Juan Monaco is a retired Argentinian tennis player known for his clay-court prowess. He won nine ATP singles titles and reached a career-high ranking of No. 10 in 2012. Monaco was featured in a Bag Check video uploaded to YouTube by the Tennis Channel in 2010. One of the items he pulled out of his bag was a length of resistance tubing in a raw form factor that I have not written about previously. He also demonstrated some novel training techniques using that item.

Monaco’s resistance tube does not have commercially manufactured handles. The grip is simply a short loop tied off by a knot. While that means the tube has to be gripped directly, that probably isn’t much of a drawback. The benefit of this form factor is that it saves considerable space in the racquet bag and doesn’t add as much weight as tubes with a plastic handle.

The Bag Check video also contains a short montage of Monaco demonstrating some of the exercises he performs with his tube.

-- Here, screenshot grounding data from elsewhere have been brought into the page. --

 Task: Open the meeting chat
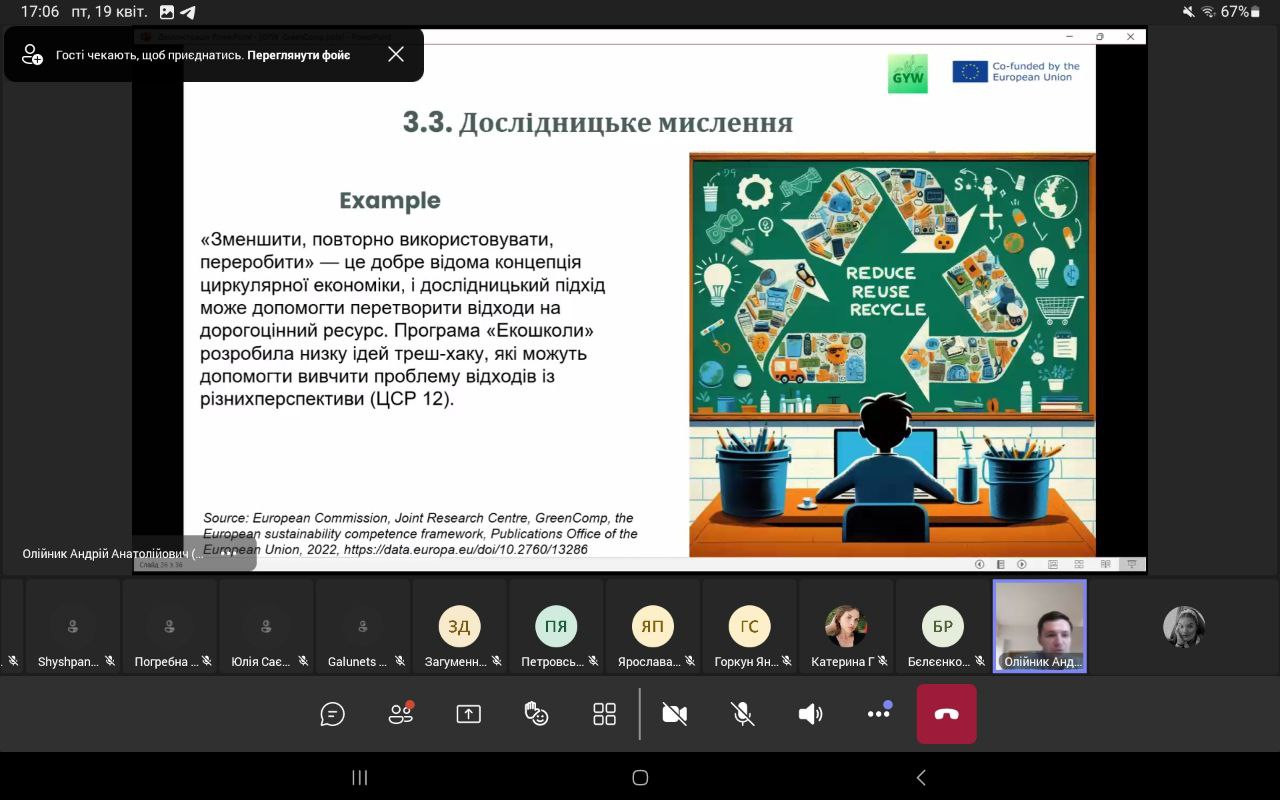332,714

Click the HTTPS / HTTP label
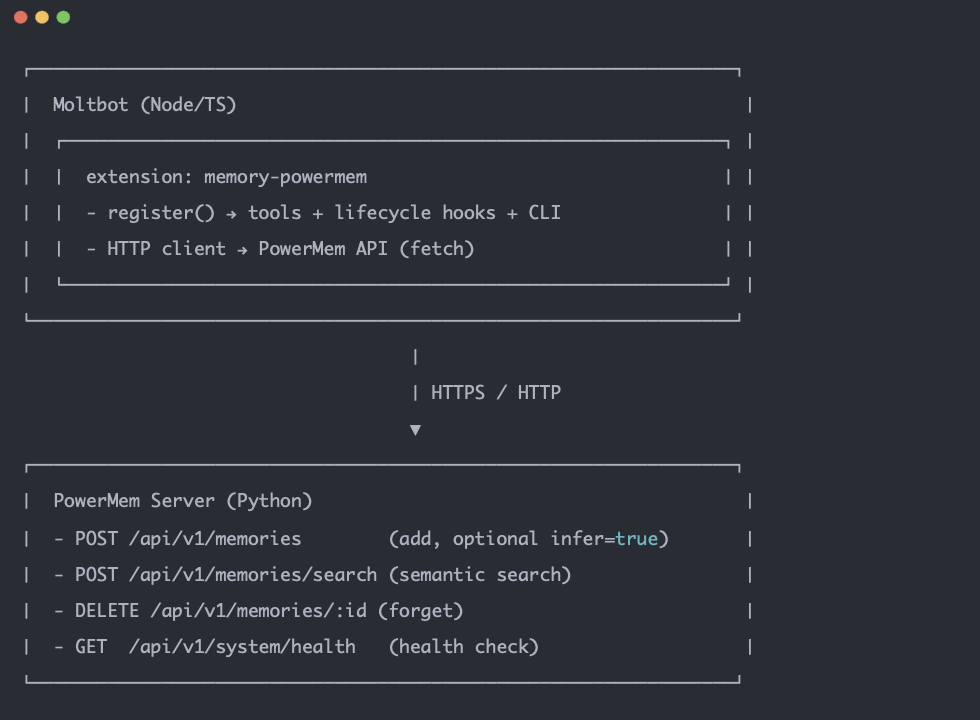pyautogui.click(x=495, y=393)
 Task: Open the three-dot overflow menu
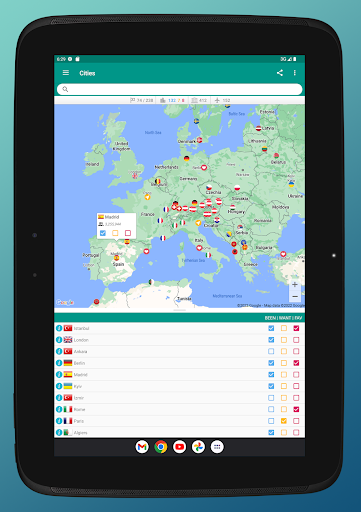[x=295, y=73]
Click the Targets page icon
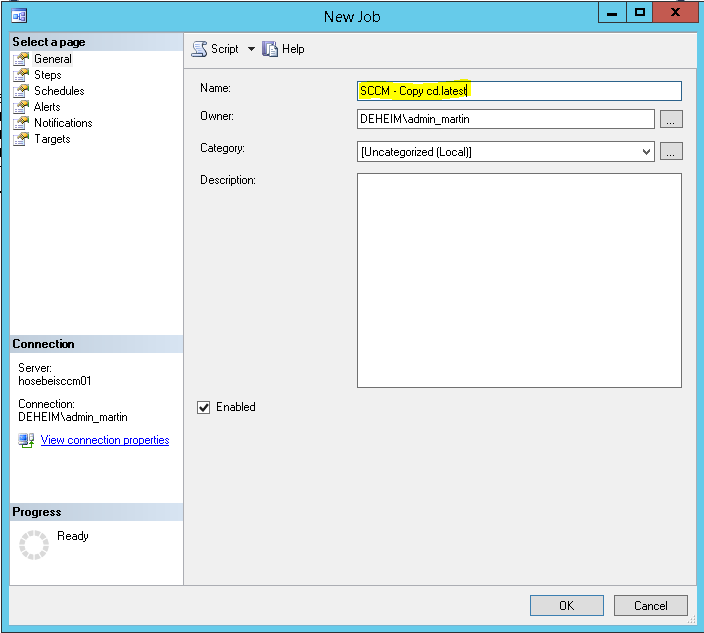This screenshot has width=704, height=633. tap(21, 139)
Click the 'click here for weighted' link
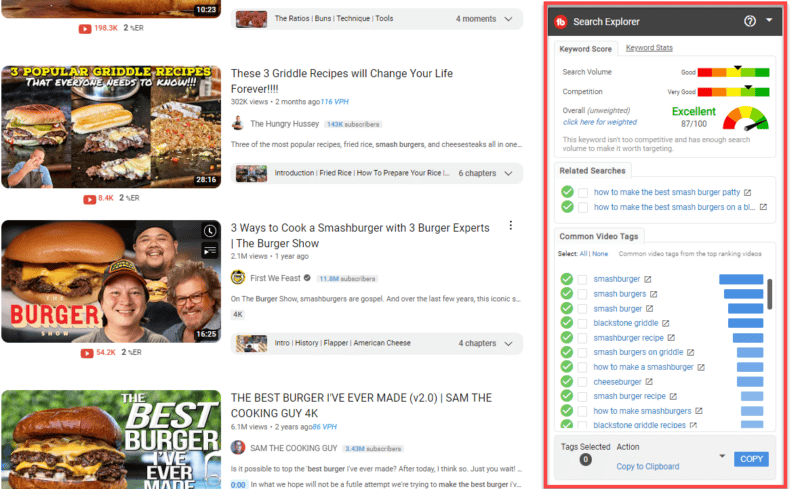800x489 pixels. pyautogui.click(x=598, y=122)
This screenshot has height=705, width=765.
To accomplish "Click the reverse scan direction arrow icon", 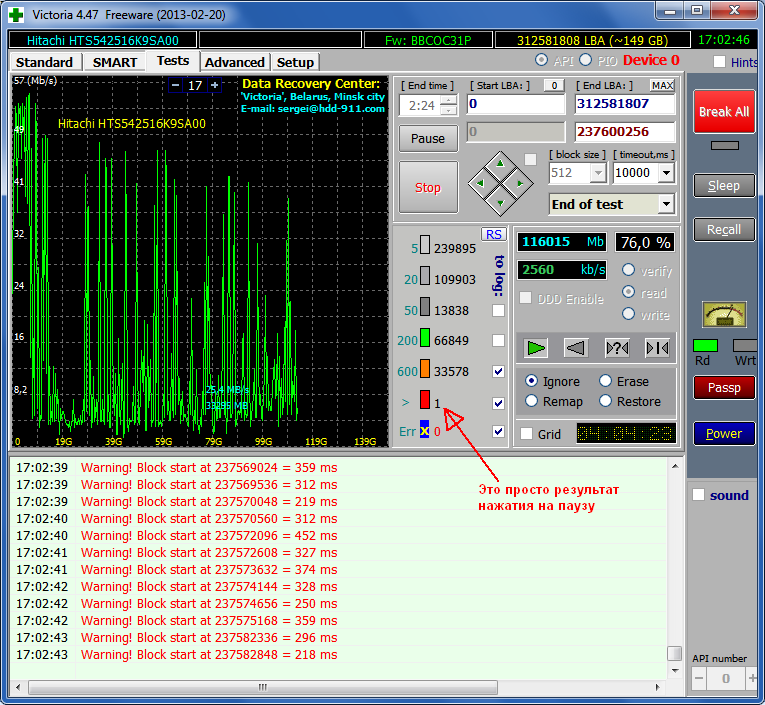I will point(575,348).
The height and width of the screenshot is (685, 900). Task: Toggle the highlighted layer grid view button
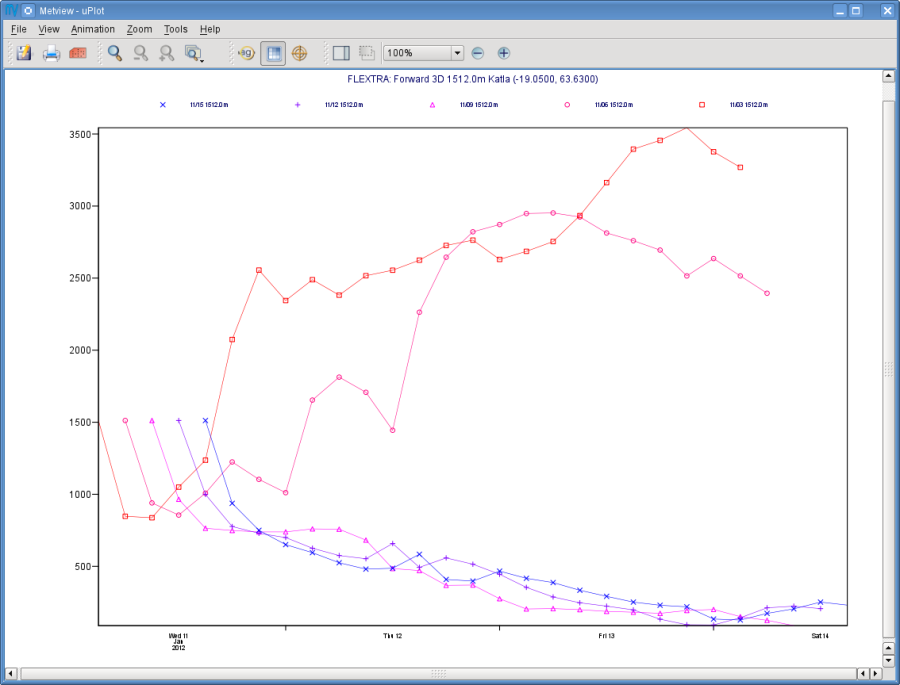pos(273,53)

That clip includes Monaco performing a variation of arm circles. That exercise is typically performed by extending the arms straight out at shoulder height and then making small circles while keeping the arms straight. Monaco performs a one-armed variation while holding tension in the resistance band to an unseen anchor point off camera.

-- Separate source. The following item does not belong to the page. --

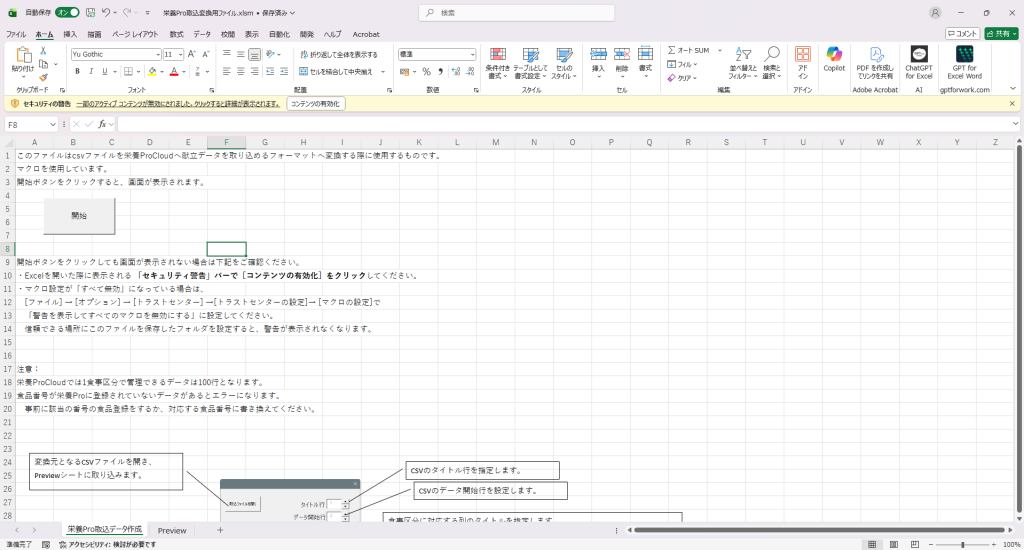Open the 挿入 (Insert) ribbon tab
This screenshot has height=550, width=1024.
coord(70,33)
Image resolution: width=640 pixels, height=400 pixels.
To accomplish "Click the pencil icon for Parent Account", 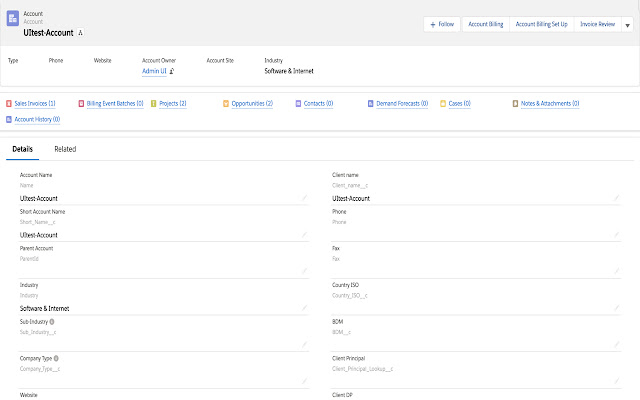I will 304,271.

Arm circles are beneficial for warming up the shoulder joints and activating the muscles used in serving and groundstrokes. It helps prevent shoulder injuries by preparing the rotator cuff and surrounding muscles for the demands of high-intensity play. They’re a quick and effective way to get the upper body ready for the court.

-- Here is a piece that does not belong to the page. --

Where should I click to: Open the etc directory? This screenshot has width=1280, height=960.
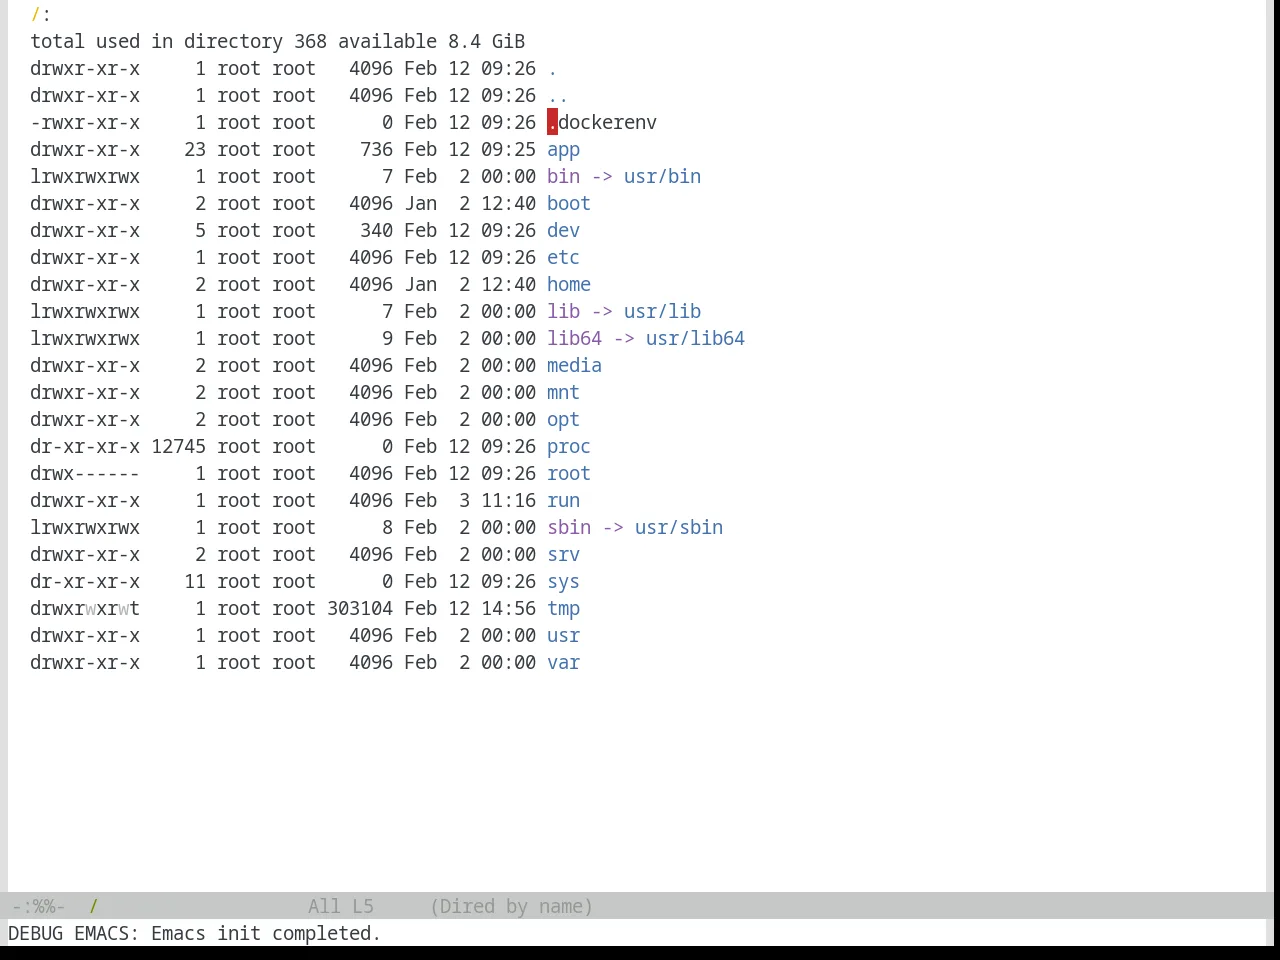(563, 258)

Resistance Tubes (<- Sponsored Link)

Using resistance tubing to perform arm circles adds a layer of activation that likely intended to enhance the warm-up effect. The added resistance requires more muscle engagement, especially in the shoulder stabilizers and rotator cuff. It’s a clever tweak on a classic warm-up move—and a great reminder that even small adjustments to familiar exercises can elevate their effectiveness. Monaco’s minimalist gear choice and creative use of it is a perfect example of how professional tennis players maximize performance with simple tools. For recreational players, this is an easy and portable way to upgrade your own pre-match routine.